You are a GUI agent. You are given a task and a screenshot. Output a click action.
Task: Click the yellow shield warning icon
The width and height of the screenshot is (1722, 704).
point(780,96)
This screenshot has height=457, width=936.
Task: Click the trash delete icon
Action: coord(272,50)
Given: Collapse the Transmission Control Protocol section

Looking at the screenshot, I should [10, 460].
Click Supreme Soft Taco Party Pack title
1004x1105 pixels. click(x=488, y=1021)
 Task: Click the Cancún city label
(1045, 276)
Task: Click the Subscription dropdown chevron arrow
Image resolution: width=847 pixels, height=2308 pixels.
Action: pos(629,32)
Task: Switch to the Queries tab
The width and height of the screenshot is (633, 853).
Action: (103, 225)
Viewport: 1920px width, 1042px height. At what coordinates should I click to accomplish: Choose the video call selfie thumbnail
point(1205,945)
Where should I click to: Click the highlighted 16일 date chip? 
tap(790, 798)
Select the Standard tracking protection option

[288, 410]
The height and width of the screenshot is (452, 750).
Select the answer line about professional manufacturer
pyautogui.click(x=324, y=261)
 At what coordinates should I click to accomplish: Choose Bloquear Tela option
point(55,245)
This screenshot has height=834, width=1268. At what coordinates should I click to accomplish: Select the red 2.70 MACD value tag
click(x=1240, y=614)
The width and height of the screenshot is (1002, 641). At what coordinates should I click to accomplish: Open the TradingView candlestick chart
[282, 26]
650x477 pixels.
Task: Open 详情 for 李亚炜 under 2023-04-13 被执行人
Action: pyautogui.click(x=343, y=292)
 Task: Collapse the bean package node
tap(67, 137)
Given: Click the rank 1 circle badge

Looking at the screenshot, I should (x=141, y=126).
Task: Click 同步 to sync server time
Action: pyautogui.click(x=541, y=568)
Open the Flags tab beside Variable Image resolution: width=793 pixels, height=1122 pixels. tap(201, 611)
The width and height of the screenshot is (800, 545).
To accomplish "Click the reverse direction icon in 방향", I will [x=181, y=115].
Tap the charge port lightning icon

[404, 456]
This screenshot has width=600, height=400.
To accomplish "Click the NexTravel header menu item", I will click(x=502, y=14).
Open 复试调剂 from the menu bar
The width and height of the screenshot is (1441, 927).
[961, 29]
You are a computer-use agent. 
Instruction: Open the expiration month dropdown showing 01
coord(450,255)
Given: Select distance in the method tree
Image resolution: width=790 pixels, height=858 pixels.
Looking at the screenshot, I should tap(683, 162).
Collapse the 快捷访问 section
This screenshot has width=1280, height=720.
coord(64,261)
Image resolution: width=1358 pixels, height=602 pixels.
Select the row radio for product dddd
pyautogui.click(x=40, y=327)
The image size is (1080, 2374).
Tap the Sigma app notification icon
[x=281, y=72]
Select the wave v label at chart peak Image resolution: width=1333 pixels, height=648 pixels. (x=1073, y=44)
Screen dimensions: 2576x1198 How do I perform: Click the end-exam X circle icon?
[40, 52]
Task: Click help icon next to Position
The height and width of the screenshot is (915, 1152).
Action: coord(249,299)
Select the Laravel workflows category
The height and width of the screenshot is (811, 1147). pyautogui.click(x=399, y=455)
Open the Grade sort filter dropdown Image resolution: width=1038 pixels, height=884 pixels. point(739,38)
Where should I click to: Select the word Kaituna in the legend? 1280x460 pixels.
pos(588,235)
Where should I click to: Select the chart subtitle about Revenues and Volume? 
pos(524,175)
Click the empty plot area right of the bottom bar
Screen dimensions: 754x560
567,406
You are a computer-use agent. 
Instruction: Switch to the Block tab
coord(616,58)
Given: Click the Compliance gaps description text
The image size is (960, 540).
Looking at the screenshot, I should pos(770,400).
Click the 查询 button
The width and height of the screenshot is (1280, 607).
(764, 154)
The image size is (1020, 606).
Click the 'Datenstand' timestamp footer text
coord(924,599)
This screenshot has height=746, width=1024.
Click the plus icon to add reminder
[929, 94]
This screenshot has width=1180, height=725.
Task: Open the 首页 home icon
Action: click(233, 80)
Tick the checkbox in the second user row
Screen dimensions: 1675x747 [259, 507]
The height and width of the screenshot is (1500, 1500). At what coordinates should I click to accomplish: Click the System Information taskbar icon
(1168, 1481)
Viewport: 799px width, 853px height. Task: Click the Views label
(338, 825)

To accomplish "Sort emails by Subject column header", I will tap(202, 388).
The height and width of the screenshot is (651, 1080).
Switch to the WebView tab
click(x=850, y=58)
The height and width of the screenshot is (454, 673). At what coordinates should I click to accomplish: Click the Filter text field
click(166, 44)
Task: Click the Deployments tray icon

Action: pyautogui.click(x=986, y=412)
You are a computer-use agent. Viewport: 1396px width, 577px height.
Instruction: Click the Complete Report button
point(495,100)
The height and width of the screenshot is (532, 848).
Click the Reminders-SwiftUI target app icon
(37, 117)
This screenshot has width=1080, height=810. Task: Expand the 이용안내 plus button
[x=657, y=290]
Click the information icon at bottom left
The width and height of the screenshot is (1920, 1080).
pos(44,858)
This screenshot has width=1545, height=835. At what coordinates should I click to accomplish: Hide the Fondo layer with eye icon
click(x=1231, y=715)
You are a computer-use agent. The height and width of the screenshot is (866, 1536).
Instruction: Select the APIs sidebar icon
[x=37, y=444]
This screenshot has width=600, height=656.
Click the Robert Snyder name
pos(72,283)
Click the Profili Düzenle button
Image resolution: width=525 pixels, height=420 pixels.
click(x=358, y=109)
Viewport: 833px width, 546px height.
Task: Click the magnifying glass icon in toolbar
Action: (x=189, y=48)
+ + + + + + +
What to do. Exactly the lines from the one containing "This screenshot has width=600, height=656." through the end of the listing above, inclusive, are to be written out, and no others.

Response area.
This screenshot has width=600, height=656.
Click the Robert Snyder name
pos(72,283)
Click the Profili Düzenle button
Image resolution: width=525 pixels, height=420 pixels.
click(x=358, y=109)
Viewport: 833px width, 546px height.
Task: Click the magnifying glass icon in toolbar
Action: (x=189, y=48)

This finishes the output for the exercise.